На эти маскарады и ереси ни директриса Табитта Цвяк, ни завуч Гера Омовна, ни другие учителя прямо не указывали. Они лишь порой как бы мимоходом касались вопроса этакими замысловатыми намеками, вроде «Мы, конечно, не лучшие, но и не худшие» или «Знайте меру, товарищи, но если что, спрашивать с вас будут». Однако Зубров прекрасно понимал, что под выражением «планомерное строительство психологической матрицы современного школьника», которое директриса и завуч повторять любили, они понимали не что иное, как необходимость борьбы с элементами чуждой идеологии в школьной среде. «Почему же не сказать прямо?» – удивлялся он про себя поначалу.

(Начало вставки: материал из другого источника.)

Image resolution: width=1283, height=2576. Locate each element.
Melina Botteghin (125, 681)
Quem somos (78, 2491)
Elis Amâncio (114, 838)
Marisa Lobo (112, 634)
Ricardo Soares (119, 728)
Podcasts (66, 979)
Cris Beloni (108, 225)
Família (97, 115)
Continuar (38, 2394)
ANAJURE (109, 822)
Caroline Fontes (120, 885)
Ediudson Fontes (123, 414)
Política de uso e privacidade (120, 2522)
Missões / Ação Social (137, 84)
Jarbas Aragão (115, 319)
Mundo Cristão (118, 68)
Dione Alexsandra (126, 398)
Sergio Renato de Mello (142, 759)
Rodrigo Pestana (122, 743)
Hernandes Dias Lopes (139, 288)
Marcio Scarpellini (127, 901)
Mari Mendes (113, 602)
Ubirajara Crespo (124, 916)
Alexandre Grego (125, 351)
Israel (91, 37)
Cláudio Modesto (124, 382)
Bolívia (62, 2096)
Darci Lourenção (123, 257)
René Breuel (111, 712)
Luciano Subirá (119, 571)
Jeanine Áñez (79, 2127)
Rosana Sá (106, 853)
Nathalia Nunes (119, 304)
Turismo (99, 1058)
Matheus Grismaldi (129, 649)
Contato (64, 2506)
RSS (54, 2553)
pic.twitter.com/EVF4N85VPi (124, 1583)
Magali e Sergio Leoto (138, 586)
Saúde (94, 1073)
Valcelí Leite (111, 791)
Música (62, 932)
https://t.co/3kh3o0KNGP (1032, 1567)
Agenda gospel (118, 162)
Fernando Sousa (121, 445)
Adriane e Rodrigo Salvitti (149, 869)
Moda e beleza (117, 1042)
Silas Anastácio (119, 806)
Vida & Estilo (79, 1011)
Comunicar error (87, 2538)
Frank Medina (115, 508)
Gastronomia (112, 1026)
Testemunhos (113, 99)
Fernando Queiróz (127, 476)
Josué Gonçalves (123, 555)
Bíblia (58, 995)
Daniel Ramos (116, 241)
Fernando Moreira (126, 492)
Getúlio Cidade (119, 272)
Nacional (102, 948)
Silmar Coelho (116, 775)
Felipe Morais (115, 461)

Да уж, это, конечно, неприятность, что сын секретаря обкома и его приятели заграничной заразе подвержены, но ведь они только подростки, и все еще исправить можно. Тем не менее, он и сам поддерживал эту странную игру и о противоречивом поведении учеников вслух никогда не говорил. Все же Зубров добросовестно ломал голову над тем, как противостоять «заграничной дряни», как он в мыслях это называл. Но, будучи от природы осторожным, он не спешил высказывать своих взглядов перед классом – слишком много сомнений возникало у него по ходу раздумий.